Is America ‘Post-Education’?
There’s a lot of finger-pointing going on when it comes to education. It seems like education is getting more publicity than ever. It’s everyone’s new political platform darling, it’s making headlines in the evening news, and everyone has an opinion. These opinions are loosely forming into various camps and rather than seeking to provide practical solutions that will drive change in school systems, far too many are getting bogged down in negative, inflammatory rhetoric. We’re stuck into an either/or mindset rather than acknowledging that the most powerful learning outcomes will come from an ‘and’ mentality.
Some feel threatened by self-paced learning modules or they question the validity of learning when done outside the purview of an expert. Others believe the classroom is entirely ancillary, archaic even. Why should relics of the past such as bells and schedules determine who learns what, when, and where? Some feel the move to charter schools spells the death knell for public education, despite the mild irony of the sentiment. Others look at the perpetual cycle of failure in some institutions and see no other way. The list goes on.

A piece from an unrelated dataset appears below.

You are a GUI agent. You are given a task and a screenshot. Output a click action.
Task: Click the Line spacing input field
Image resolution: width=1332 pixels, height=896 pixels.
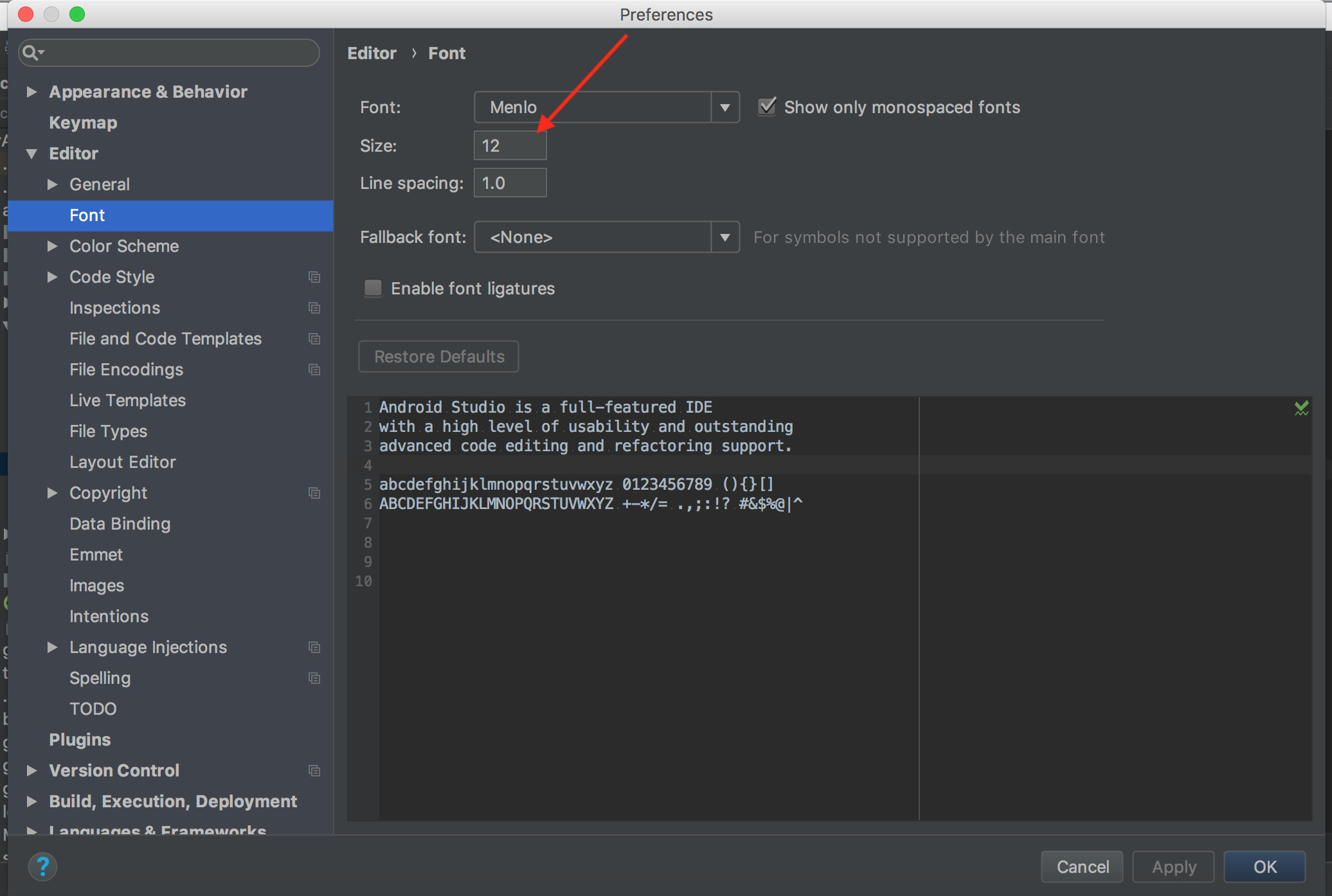tap(509, 184)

Ideologically, we are divided. Unfortunately, what many have chosen to disagree about is the form of school. What we should be talking about is the purpose of school. Do schools exist to replace parents? Are schools arbiters of moral and cultural values? Do schools exist to impart facts, figures, and data?
I propose that we are a nation attempting to rewrite the subscript of the very purpose of our educational system. There are many players in this arena that have, unfortunately, decided to lump all of the complexities of what happens to children between ages 4 and 22 under the single heading of “education.” The truth I think we need to address is that we are post-education. Education today doesn’t look anything like it used to 15, 20, or 30 years ago. We can argue if that’s good or bad, but all that matters is that we are able to use education to serve the purposes it has been established for, changing though they may be.

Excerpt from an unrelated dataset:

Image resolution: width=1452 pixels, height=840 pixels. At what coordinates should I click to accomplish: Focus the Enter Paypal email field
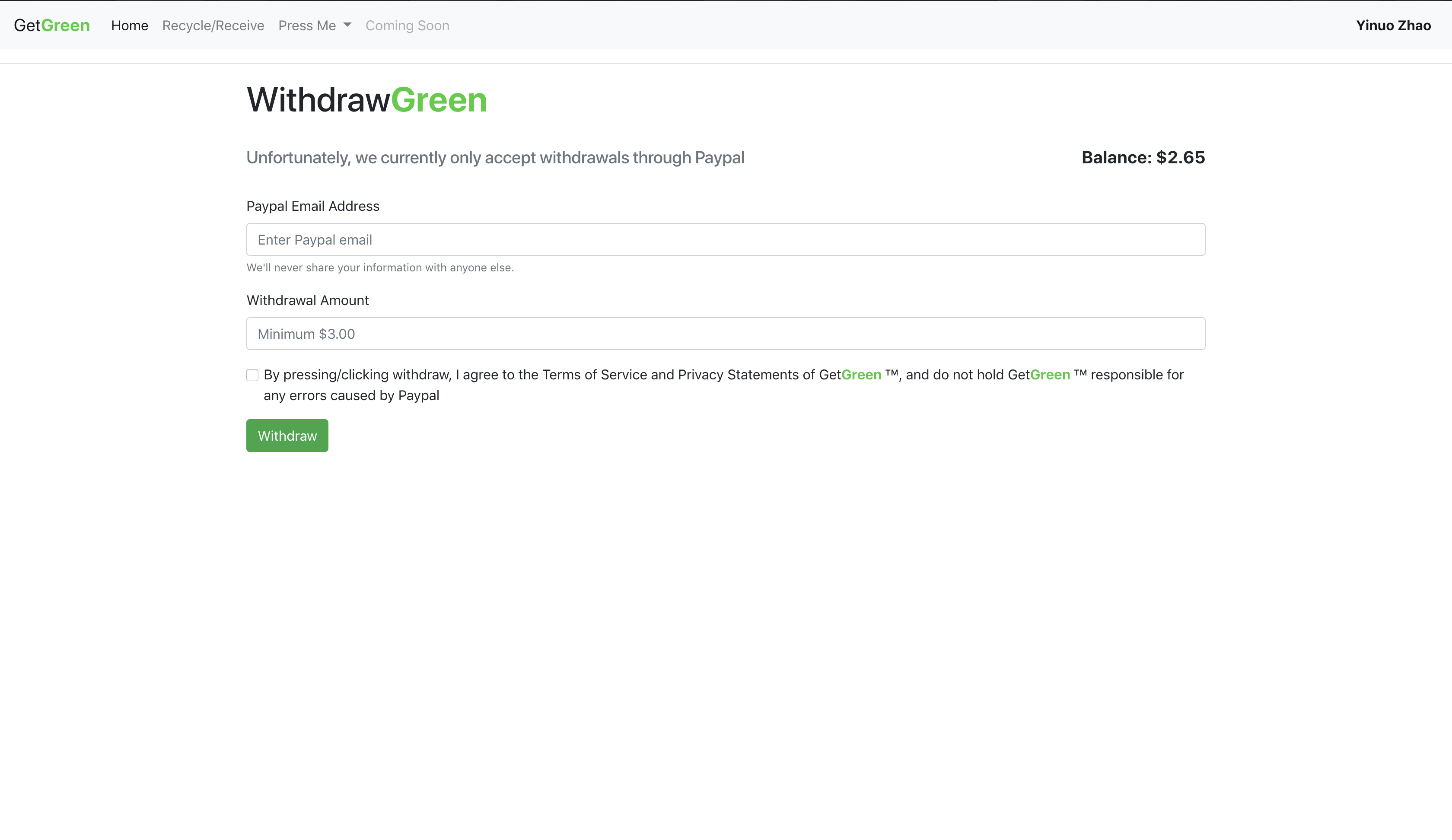click(x=726, y=240)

We’re post-education, but nobody really knows what that means yet. We hear all the buzzwords like MOOCs, flipped learning, and blended learning, but we can’t seem to decide if these are foundationally different pedagogies or just the next educational fad. All we know at this point is that change is painful. We’re blazing a trail in the wilderness that is the 21st century. We’re hungry, we’re tired, and maybe a little cranky at times. But it’s time we can stop and remember that, ultimately, we all want our children to be successful. We all want to see our nation excel. We all understand, deep down, that this is a tough, complex issue that is more about the journey than the destination. Excellence, after all, isn’t about arriving but understanding that you are aiming at a moving target. But until we decide on the very foundational purpose of schooling, the rest is just nostalgia.